> _Exercise text_:
Borun’s existing patent covers a non-modified wet method of production. According to the Invention Patent Application for “Corn Fermentation based Ethanol Production Method” filed by Shandong Borun Industrial on April 15 2008: “This invention involves a wet method of corn germ extraction, specifically a wet method of corn germ extraction and fermentation for ethanol production.”

The details of Borun’s wet method disclosed in the patent application include a long soaking process for the corn of 48-50 hours, typical of other wet methods. By comparison, the next generation modified wet method analyzed in the research article only requires 6-12 hours of soaking. The “Borun Wet Method” that BORN management has so emphatically hyped to shareholders is in fact merely a minor modification and improvement of the typical wet method, which according to all reports is antiquated as an alcohol production method in China.

Another research article titled “Take Another Look at Semi-Dry Grinding Method for Ethanol Plants” (对酒精厂玉米半干法粉碎的重新认识)published in the trade journal Liquor Making (November 2001, Volume 28, Number 6 酿酒20011128卷第6) analyzes COFCO’s 200,000 ton semi-dry process plant in Zhaodong and concludes that the semi-dry method is more profitable than the wet method. The researchers mention in the article that the Shandong Jiujiu wet method plant was under construction at the time of publication. Recall BORN’s CTO Wei Qi was previously the CTO of Jiujiu which later filed for bankruptcy.

Most importantly, as I pointed out in my prior article, BORN management is clearly aware of its antiquated wet process method and recently hired Henan Wantongtong Machine Manufacture Corp., Ltd to upgrade its wet method production lines to the superior semi-dry method used by most large edible alcohol manufacturers in China.

Conclusion:

As of the date of this article, BORN management and IR team have failed to respond to the questions raised in my prior article. Nor have they responded to analyst or investor inquiries regarding these issues. Piper Jaffray’s senior analyst Anson Chan recently raised his price target for BORN by 127% from $9.70 to an outrageous $22.00 based on his increased “confidence” in BORN, which he believes will exceed revenue guidance by a mere “2%-4%”. Furthermore, Chan described the 20% drop following my first article as a “good entry point” without seriously addressing any of the issues. Chan made no estimate of the shipping costs of corn from Daqing to Shandong that add by my estimates RMB 200 per ton to BORN’s costs. Nor did Chan address BORN’s inability to produce and sell the corn germ they claim.

Incredibly, Chan continues to assure investors that BORN “is the first company to use wet milling for ethanol production in China” and that there is no toxic waste problem. This is clearly wrong. As any expert in China will tell you, and as its patent application shows, BORN’s wet process method is the same as other traditional wet methods: totally inefficient, antiquated, environmentally destructive and unprofitable. Management themselves have admitted this to my expert who toured their plants. Management has even gone so far as to engage a 3rd party to upgrade its antiquated plants to the semi-dry method used by the major competitors. If you don’t believe me just call them and ask (good luck getting an answer). Once again if you listen to Wall Street analysts who convince you to buy at the high right before insiders start selling once their six month lockup expires and ahead of BORN’s large anticipated follow-on offering, you are destined to lose.

Note: GeoInvesting LLC asked me to disclose that “GeoInvesting does not form definitive opinions of fraud based solely on SAT/SAIC filings. We just want to be aware of all possible risks, however minute, before we make an investment. We obtained the annual financial statements which is filed by BORN for the annual income tax calculation from SAT."

> _Data records_:

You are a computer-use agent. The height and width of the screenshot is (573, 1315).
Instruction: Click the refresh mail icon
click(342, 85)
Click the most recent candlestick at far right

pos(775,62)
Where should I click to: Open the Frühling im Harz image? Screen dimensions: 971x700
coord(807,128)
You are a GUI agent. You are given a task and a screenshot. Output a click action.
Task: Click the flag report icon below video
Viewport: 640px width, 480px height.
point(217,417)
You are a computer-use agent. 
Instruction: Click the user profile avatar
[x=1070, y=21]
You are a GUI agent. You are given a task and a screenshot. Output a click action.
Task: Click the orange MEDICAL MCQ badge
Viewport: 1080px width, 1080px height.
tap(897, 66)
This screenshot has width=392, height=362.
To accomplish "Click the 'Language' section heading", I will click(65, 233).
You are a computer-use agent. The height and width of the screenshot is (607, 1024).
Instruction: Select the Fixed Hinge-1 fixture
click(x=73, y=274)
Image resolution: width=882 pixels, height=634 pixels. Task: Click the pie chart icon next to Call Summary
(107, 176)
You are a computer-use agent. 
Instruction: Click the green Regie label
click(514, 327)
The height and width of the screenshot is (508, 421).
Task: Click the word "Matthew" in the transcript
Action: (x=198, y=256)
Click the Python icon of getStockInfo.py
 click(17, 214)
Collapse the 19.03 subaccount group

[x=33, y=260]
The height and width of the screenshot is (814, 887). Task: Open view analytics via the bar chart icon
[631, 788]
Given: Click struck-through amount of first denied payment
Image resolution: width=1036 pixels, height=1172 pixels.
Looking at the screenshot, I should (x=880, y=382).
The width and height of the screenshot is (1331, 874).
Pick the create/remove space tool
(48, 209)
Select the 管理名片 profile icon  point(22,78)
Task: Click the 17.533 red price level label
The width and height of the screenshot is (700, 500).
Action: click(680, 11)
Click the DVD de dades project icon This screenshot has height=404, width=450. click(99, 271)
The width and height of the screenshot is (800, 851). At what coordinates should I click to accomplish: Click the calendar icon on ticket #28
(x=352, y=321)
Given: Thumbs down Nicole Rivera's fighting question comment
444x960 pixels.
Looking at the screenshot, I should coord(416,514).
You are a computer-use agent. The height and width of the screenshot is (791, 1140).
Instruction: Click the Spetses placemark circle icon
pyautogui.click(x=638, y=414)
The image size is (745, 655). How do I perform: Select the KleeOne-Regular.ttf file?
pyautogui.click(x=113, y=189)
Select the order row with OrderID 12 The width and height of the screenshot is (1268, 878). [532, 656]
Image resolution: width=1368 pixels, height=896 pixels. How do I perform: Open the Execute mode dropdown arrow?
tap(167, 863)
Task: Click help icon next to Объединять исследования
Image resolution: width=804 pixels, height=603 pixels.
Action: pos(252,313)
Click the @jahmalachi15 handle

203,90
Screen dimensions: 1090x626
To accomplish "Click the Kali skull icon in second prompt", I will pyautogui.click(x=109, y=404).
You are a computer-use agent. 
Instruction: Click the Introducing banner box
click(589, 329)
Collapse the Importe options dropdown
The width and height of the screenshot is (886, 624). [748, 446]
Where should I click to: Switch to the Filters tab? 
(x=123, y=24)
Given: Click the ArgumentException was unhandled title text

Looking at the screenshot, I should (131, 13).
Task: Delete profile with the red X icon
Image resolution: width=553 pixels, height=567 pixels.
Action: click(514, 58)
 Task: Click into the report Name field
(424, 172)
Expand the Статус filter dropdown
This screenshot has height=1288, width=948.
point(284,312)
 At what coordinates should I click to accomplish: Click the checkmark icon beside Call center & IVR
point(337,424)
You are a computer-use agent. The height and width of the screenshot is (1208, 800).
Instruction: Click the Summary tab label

> _Brief A_:
In the article on BORN's wet method, the sentence starting "As any expert in China will tell you" lists descriptions of the traditional wet methods. List every one of them.
> _Brief B_:
According to the article on BORN's wet method, what were the old and new values of Anson Chan's price target for BORN?
> _Brief C_:
Print the passage of the article on BORN's wet method that begins at the words "Most importantly, as" and stops after "manufacturers in China.".

> _Answer box A_:
- totally inefficient
- antiquated
- environmentally destructive
- unprofitable

> _Answer box B_:
He raised it from $9.70 to $22.00.

> _Answer box C_:
Most importantly, as I pointed out in my prior article, BORN management is clearly aware of its antiquated wet process method and recently hired Henan Wantongtong Machine Manufacture Corp., Ltd to upgrade its wet method production lines to the superior semi-dry method used by most large edible alcohol manufacturers in China.